Evaluate(ctx context.Context, req *authzen.EvaluationRequest) (*authzen.EvaluationResponse, error)
// SearchSubjects answers a Subject Search (Section 8.4).
SearchSubjects(ctx context.Context, req *authzen.SubjectSearchRequest) (*authzen.SubjectSearchResponse, error)
// SearchResources answers a Resource Search (Section 8.5).
SearchResources(ctx context.Context, req *authzen.ResourceSearchRequest) (*authzen.ResourceSearchResponse, error)
// SearchActions answers an Action Search (Section 8.6).
SearchActions(ctx context.Context, req *authzen.ActionSearchRequest) (*authzen.ActionSearchResponse, error)
}
PDP is the decision logic a user implements. The handler adapts these methods to the HTTPS + JSON binding. Implementations receive requests that have already passed the package's structural validation (the REQUIRED fields are present), and return the corresponding response or a non-nil error. A returned error is mapped to HTTP 500; to deny access, return a response with Decision == false and HTTP 200 (Section 10.1.2), not an error.
Batch evaluation is optional: an implementation that also satisfies BatchEvaluator handles /access/v1/evaluations itself; otherwise the handler derives the batch result by looping Evaluate via EvaluateBatch, honoring the requested evaluations_semantic.
OpenID AuthZEN Authorization API 1.0, Section 6, Section 8. https://openid.net/specs/authorization-api-1_0.html
type ServerOption ¶
type ServerOption func(*serverConfig)
ServerOption configures the *http.Server returned by NewServer.
func WithIdleTimeout ¶
func WithIdleTimeout(d time.Duration) ServerOption
WithIdleTimeout overrides DefaultIdleTimeout. A non-positive value resets it to the default.
func WithMaxHeaderBytes ¶
func WithMaxHeaderBytes(n int) ServerOption
WithMaxHeaderBytes overrides DefaultMaxHeaderBytes. A non-positive value resets it to the default.

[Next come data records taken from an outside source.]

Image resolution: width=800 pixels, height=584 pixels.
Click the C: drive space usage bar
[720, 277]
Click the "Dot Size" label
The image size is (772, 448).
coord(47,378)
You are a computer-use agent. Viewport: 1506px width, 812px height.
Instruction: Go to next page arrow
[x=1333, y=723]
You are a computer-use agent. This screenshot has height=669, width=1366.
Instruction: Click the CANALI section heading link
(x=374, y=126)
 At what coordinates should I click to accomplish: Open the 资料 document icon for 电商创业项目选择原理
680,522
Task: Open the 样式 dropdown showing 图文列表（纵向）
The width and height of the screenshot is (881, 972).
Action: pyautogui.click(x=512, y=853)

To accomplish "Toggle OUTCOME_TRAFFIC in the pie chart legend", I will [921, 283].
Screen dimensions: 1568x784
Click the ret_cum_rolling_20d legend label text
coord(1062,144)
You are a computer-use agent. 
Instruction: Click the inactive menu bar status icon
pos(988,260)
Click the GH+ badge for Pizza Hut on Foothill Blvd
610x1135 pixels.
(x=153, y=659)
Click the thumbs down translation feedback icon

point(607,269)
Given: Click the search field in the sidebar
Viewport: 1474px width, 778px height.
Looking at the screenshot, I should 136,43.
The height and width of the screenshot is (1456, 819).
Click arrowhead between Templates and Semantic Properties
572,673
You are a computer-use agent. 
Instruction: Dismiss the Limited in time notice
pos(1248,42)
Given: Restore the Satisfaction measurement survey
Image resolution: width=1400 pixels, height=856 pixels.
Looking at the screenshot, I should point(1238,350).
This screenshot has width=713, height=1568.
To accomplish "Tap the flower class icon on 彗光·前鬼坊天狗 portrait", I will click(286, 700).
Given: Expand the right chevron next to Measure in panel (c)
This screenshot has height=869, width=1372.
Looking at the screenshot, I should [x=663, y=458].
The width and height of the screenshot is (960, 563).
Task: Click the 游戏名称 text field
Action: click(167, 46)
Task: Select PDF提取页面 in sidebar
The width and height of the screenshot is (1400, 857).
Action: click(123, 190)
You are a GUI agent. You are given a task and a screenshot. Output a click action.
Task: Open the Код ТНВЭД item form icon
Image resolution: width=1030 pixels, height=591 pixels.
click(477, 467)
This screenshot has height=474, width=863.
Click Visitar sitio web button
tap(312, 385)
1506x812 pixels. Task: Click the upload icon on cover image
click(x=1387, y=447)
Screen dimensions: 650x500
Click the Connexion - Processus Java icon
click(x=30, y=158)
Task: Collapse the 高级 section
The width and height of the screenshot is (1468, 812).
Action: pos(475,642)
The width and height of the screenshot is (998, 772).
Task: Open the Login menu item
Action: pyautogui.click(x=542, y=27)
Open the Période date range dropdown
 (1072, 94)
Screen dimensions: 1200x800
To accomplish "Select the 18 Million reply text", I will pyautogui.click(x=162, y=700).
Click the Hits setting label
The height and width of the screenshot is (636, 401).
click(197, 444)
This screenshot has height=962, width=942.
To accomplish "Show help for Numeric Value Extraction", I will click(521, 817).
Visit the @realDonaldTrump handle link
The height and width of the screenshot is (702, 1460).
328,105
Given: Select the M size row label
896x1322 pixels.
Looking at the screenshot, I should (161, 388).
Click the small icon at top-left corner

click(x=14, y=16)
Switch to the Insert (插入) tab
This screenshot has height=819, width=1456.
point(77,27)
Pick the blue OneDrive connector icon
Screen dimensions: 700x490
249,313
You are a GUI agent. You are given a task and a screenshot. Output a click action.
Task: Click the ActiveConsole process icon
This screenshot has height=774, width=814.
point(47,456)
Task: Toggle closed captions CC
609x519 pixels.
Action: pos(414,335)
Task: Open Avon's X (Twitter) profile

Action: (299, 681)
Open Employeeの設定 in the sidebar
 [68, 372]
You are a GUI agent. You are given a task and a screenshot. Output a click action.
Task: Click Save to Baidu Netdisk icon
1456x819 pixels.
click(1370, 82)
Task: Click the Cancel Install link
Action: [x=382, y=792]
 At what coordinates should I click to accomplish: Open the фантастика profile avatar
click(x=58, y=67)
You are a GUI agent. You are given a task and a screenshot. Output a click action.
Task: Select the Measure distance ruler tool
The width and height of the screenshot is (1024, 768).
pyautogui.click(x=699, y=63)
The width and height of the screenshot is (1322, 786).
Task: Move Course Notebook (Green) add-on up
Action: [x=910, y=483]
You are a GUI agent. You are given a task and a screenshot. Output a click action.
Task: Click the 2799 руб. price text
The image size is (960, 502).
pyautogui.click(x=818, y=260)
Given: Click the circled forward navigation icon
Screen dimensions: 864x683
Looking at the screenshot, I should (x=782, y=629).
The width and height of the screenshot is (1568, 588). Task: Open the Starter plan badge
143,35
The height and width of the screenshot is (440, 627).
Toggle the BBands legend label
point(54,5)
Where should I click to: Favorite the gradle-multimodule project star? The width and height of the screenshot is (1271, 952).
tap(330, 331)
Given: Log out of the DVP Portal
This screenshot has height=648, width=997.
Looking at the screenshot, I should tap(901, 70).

func WithReadHeaderTimeout ¶
func WithReadHeaderTimeout(d time.Duration) ServerOption
WithReadHeaderTimeout overrides DefaultReadHeaderTimeout. A non-positive value resets it to the default.
func WithReadTimeout ¶
func WithReadTimeout(d time.Duration) ServerOption
WithReadTimeout overrides DefaultReadTimeout. A non-positive value resets it to the default.
func WithTLSConfig ¶
func WithTLSConfig(cfg *tls.Config) ServerOption
WithTLSConfig replaces the default *tls.Config (which pins a minimum of TLS 1.2). A nil value resets to the secure default. The returned server still requires the caller to invoke ListenAndServeTLS (or serve behind a TLS terminator); setting TLSConfig alone does not enable TLS.
func WithWriteTimeout ¶
func WithWriteTimeout(d time.Duration) ServerOption
WithWriteTimeout overrides DefaultWriteTimeout. A non-positive value resets it to the default.